The Girls of Slender Means

The Girls of Slender Means is a novella written in 1963 by British author Muriel Spark. It was included in Anthony Burgess's 1984 book Ninety-Nine Novels: The Best in English since 1939 — A Personal Choice.[3] In 2022, it was included on the "Big Jubilee Read" list of 70 books by Commonwealth authors, selected to celebrate the Platinum Jubilee of Elizabeth II.[4]

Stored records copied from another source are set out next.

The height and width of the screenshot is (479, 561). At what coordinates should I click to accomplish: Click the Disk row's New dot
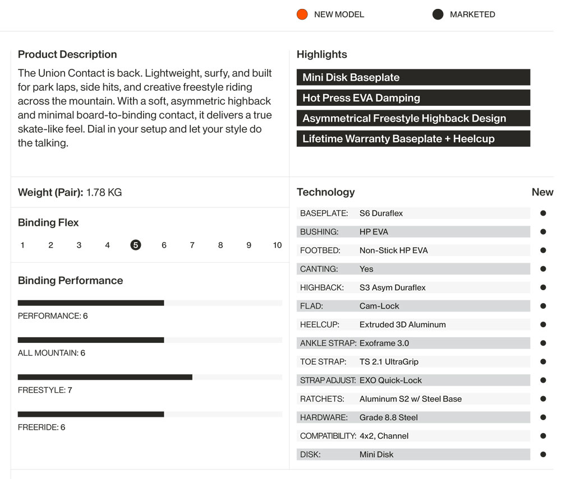click(x=543, y=454)
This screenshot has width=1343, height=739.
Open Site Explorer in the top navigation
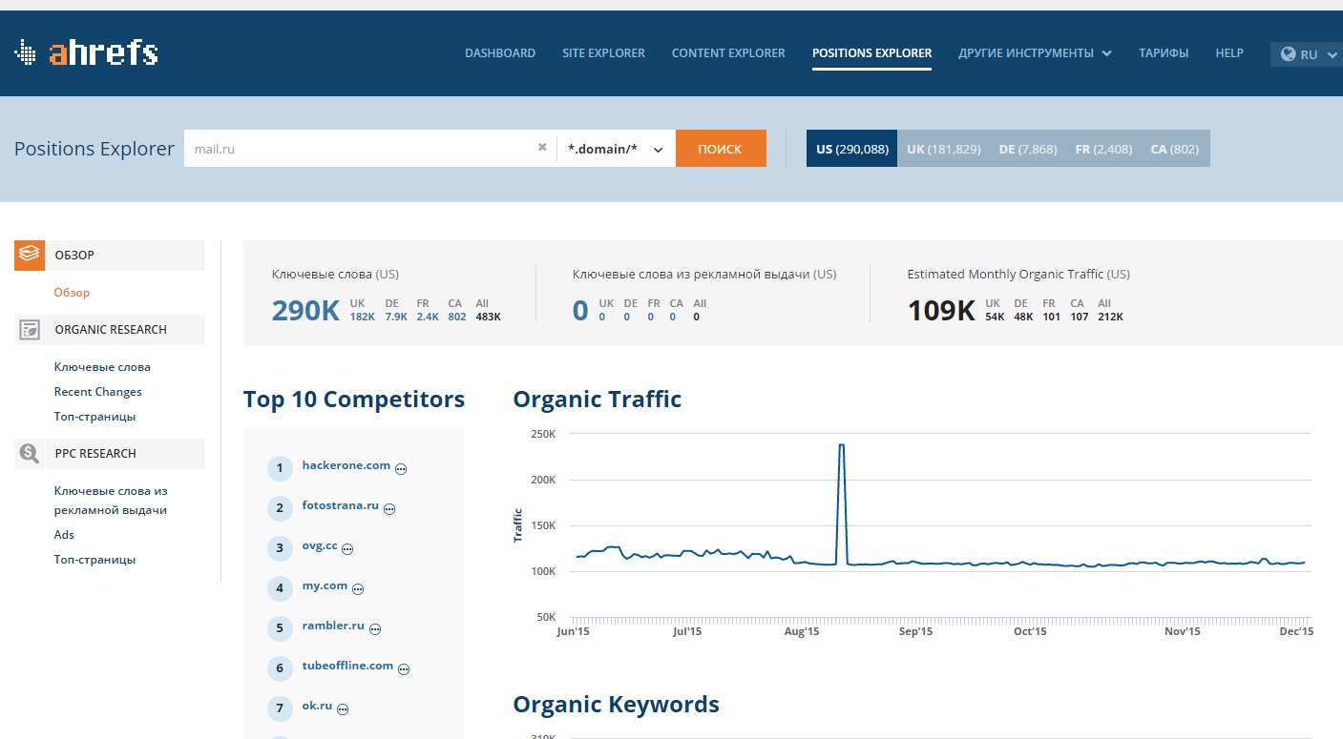[603, 53]
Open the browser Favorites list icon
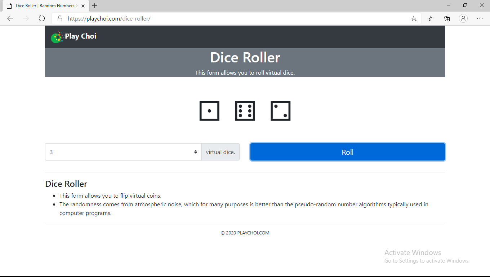Image resolution: width=490 pixels, height=277 pixels. [431, 18]
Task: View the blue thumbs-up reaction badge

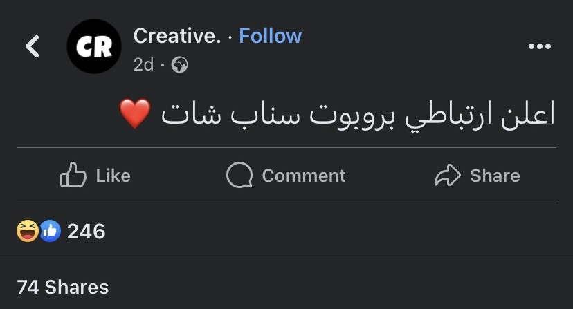Action: [x=50, y=231]
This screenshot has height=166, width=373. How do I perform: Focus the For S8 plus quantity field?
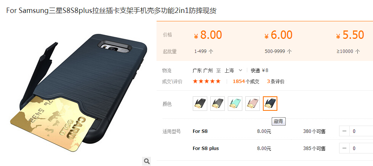361,148
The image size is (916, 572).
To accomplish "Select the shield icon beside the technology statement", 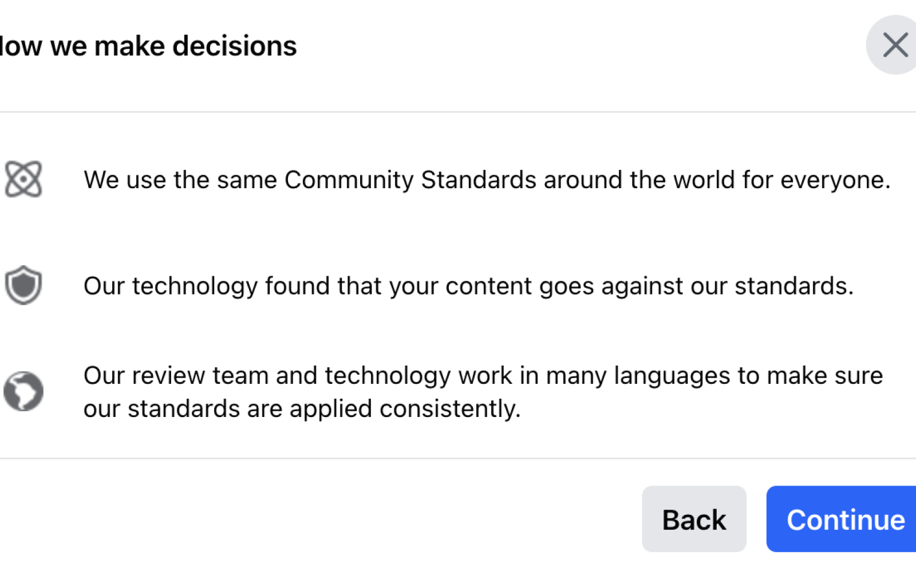I will (x=23, y=286).
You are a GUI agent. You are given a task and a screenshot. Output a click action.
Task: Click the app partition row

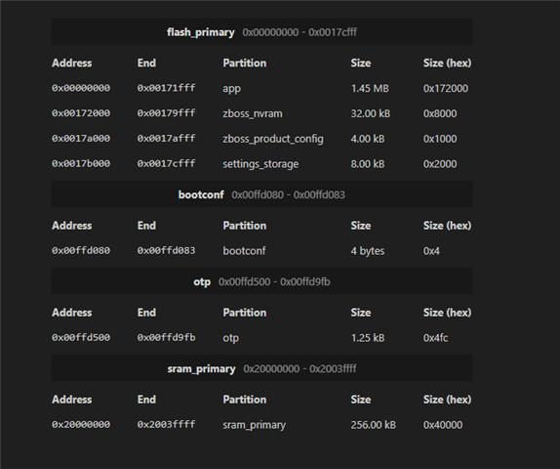tap(261, 88)
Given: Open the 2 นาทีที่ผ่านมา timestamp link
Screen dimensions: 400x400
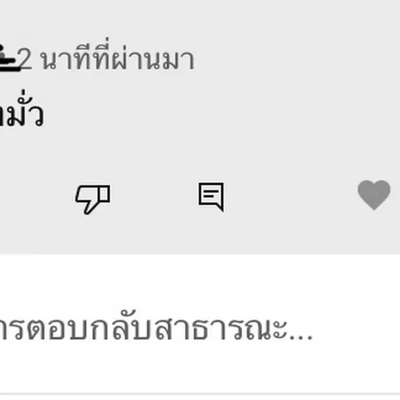Looking at the screenshot, I should (106, 57).
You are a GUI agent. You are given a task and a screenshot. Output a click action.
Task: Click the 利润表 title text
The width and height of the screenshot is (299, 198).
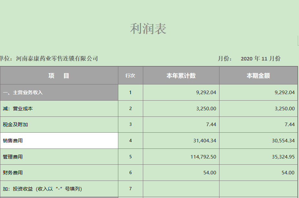coord(148,29)
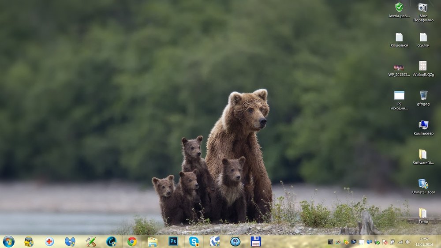Open the Windows Start menu
This screenshot has height=248, width=441.
[x=8, y=241]
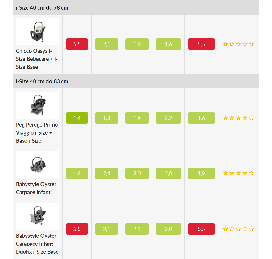Select the 2,2 score badge for Peg Perego
Viewport: 272px width, 259px height.
click(168, 118)
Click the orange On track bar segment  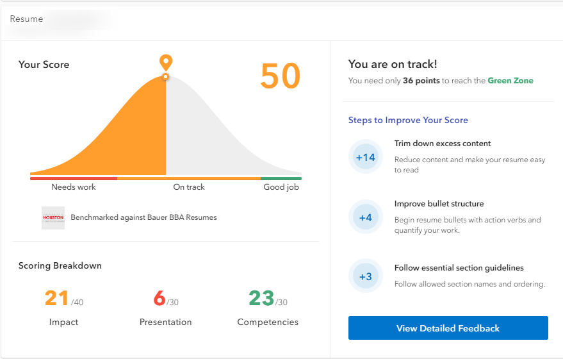189,178
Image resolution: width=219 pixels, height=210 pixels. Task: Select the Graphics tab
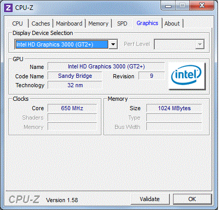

The Girls of Slender Means
First US edition cover (precedes UK[1]), with quotes from John Updike, W. H. Auden and Evelyn Waugh
AuthorMuriel Spark
Cover artistGeorge Salter[2] (US edition)
CountryUnited Kingdom
LanguageEnglish
PublisherKnopf (US)
Macmillan (UK)
Publication date
1963
Media typePrint & Audio
Pages176 (US)
OCLC366910

Plot

The book centres on 'The May of Teck Club', a fictional institution said to have been established by Princess May of Teck during the First World War[5] "for the Pecuniary Convenience and Social Protection of Ladies of Slender Means below the age of Thirty Years, who are obliged to reside apart from their Families in order to follow an Occupation in London". It concerns the lives and loves of its desperate residents amongst the deprivations of immediate post-war Kensington between VE Day and VJ Day in 1945. The story is framed by the news, in 1963, that Nicholas Farringdon, an anarchist intellectual turned Jesuit, has been killed in Haiti. Journalist Jane Wright, a former inhabitant of the Club, wants to research his story. The bulk of the novella is taken up by flashbacks to 1945, concerning Farringdon and the Club, to which he had been a frequent visitor. The narrative climaxes with a tragedy that results in the death of Joanna Childe, an elocution instructor, and led to Farringdon's conversion through the evil heartlessness he perceived in the behaviour of Selina, another club resident.

Adaptations

In May 1975, the book was adapted for BBC television by Ken Taylor, broadcast in 3 episodes on BBC2 Produced by Martin Lisemore and Directed by Moira Armstrong. Philip Hinchcliffe handled most of the pre-production and casting, but had to leave the series when he was appointed producer of Doctor Who in 1974. Episodes were broadcast on Saturdays, followed by a Tuesday repeat. The series was repeated again on BBC2 in August 1976.[6] The cast included: Patricia Hodge, Miriam Margolyes, Mary Tamm, Tina Heath, Valerie Lush, Jack Shepherd, Jeffrey Segal, Judith Paris and Suzy Mandel, with narrator Marjorie Westbury.

A BBC Radio adaptation followed on BBC Radio 4 on 1 August 1998 as part of The Saturday Play series. Adapted by Colin Davis, it featured Amanda Root, Joanna Monro, Abigail Docherty, Christopher Wright, Charles Simpson, Jack Ellis, Caroline Strong, Frances Jeater, Richenda Carey and Geoffrey Whitehead. Directed by Marion Nancarrow.[7]